Your assignment
Reproduce exactly the lines from the one containing "Given: Click the 业务员 field showing 801 - 袁朗" through the end of the listing, minus the pictures.

Listed entries
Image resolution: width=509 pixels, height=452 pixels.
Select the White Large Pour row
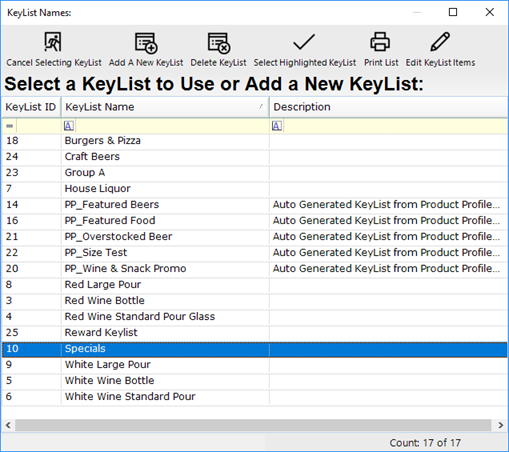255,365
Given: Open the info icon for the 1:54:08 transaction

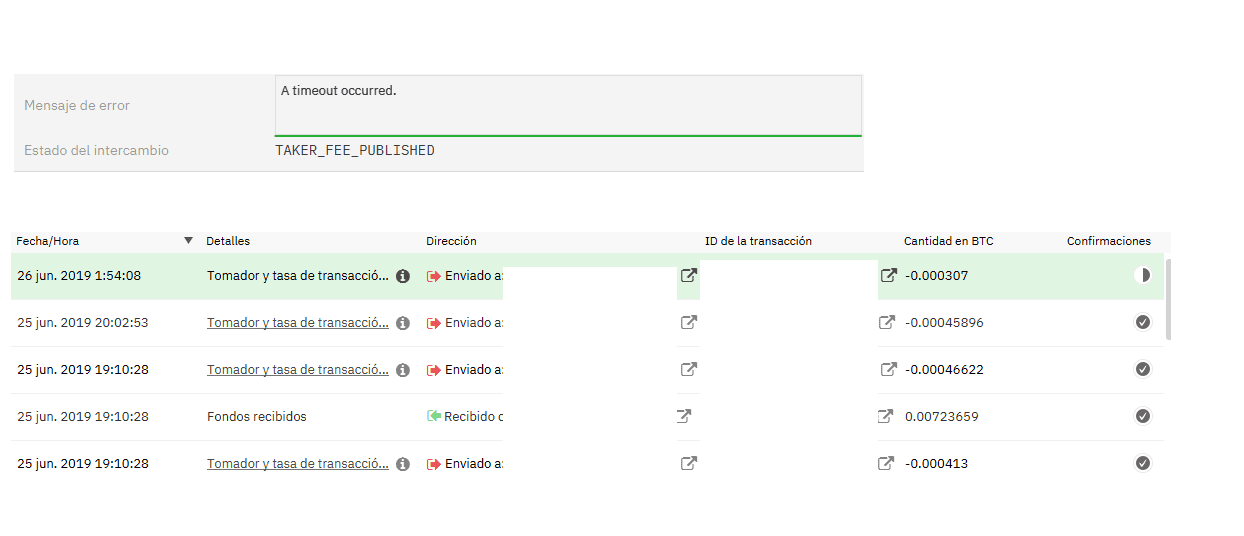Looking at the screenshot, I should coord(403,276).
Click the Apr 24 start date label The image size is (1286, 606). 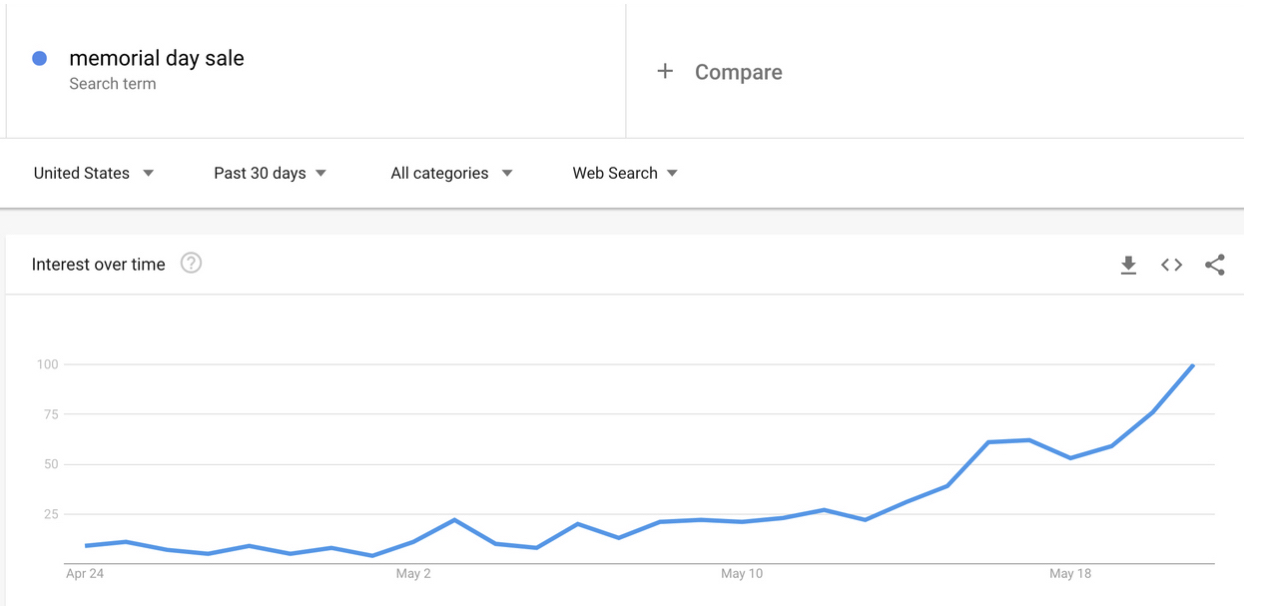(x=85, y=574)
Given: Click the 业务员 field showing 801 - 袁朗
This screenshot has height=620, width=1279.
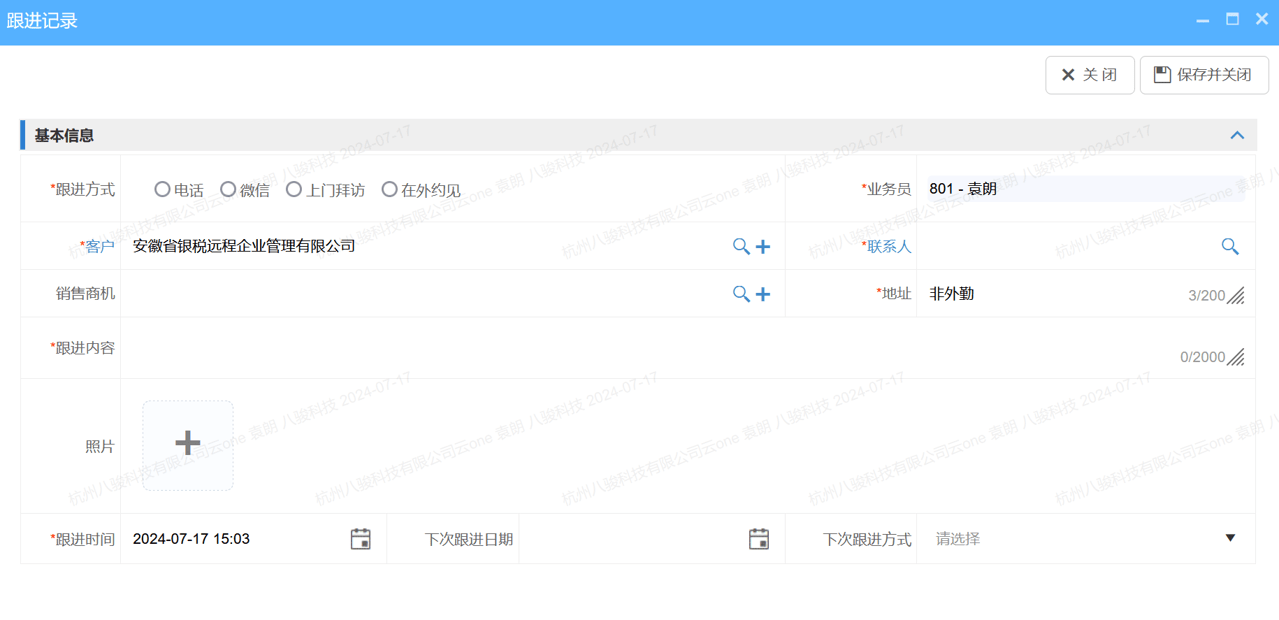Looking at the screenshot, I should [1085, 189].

Expected answer
Given: Click the 业务员 field showing 801 - 袁朗
This screenshot has height=620, width=1279.
Looking at the screenshot, I should [1085, 189].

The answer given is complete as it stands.